The Commerce Department said Wednesday that orders to U.S. factories fell 0.8 percent in June. A key category that tracks business investment plans managed a small increase, offering a positive sign amid other gloomy reports on the economy.
High energy prices and supply disruptions caused by the Japan crisis have slowed manufacturing this spring, along with the broader economy.
Overall demand for factory goods fell to $440.7 billion in June. That's still 31.2 percent higher than the low point during the recession reached in March 2009.
Manufacturing had been one of the strongest areas of the economy since the recession ended. But activity slowed this spring.
Factories had their weakest growth in two years in July, according to the Institute for Supply Management. The private group of purchasing executives said its index fell to 50.9, the lowest reading since July 2009. Any reading above 50 indicates expansion.

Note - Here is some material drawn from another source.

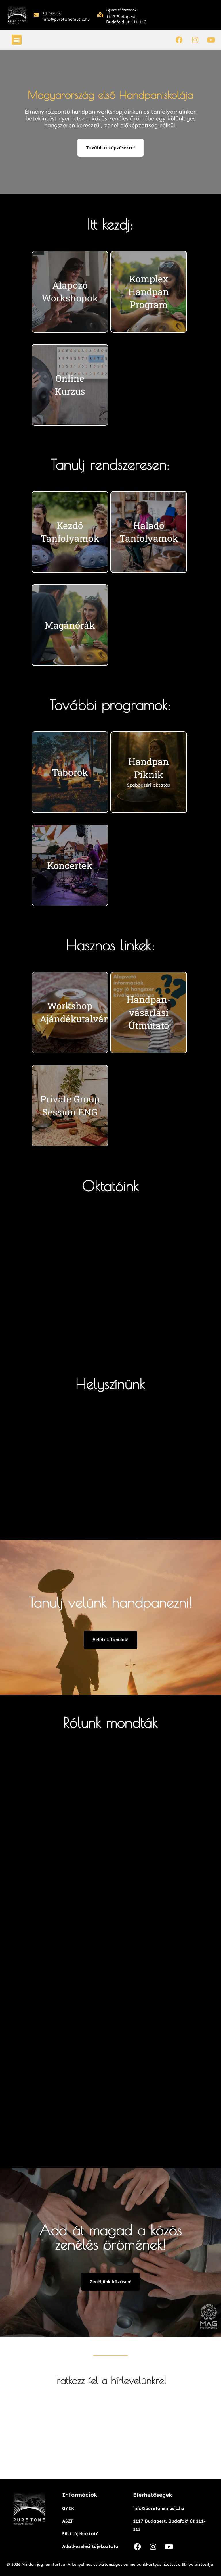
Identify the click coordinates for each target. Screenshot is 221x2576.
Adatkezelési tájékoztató (90, 2546)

Orders for nondefense capital goods excluding aircraft, the category that serves as a proxy for business investment plans, showed a 0.4 percent rise June. That represented an upward revision from an estimate last week that this category had fallen 0.4 percent in June.
The report also slightly revised a drop in durable goods to show a decline of 1.9 percent. That's slightly better than the 2.1 percent drop the government reported last week. Durable goods are items expected to last at least three years.
Orders for nondurable goods, products such as gasoline, chemicals, paper and food, showed no change from the previous month after a 0.5 percent drop in May.
Business demand for transportation equipment fell 8.6 percent, reflecting a 28.9 percent drop in orders for commercial aircraft and a 2.7 percent decline in orders for autos and auto parts.
Automakers and other U.S. companies that depend on component parts from Japan have been hurt by the supply chain disruptions.
Analysts expect manufacturing and the overall economy to pick up in the second half of the year once energy prices stabilize and Japanese factories resume normal production.
But that is unlikely if consumers remain worried about the economy slipping back into another recession.
U.S. consumers cut back on spending in June for the first time in nearly two years while their incomes grew by the smallest amount in nine months. Consumer spending fuels about 70 percent of economic growth.
Businesses have responded by reducing hiring. The economy added just 18,000 jobs in June, the fewest in nine months, and the unemployment rate is 9.2 percent, the highest all year. The government will issue the July figures Friday.
The overall economy expanded at a 1.3 percent annual rate in April-June quarter after only 0.4 percent growth in the first three months of the year. That was the slowest six-month period six the recession ended two years ago.
Many economists believe economic activity will accelerate only modestly in the second half of the year. Some predict growth of around 2.5 percent in the final six months. That would be far below the pace needed to make a significant dent in the unemployment rate.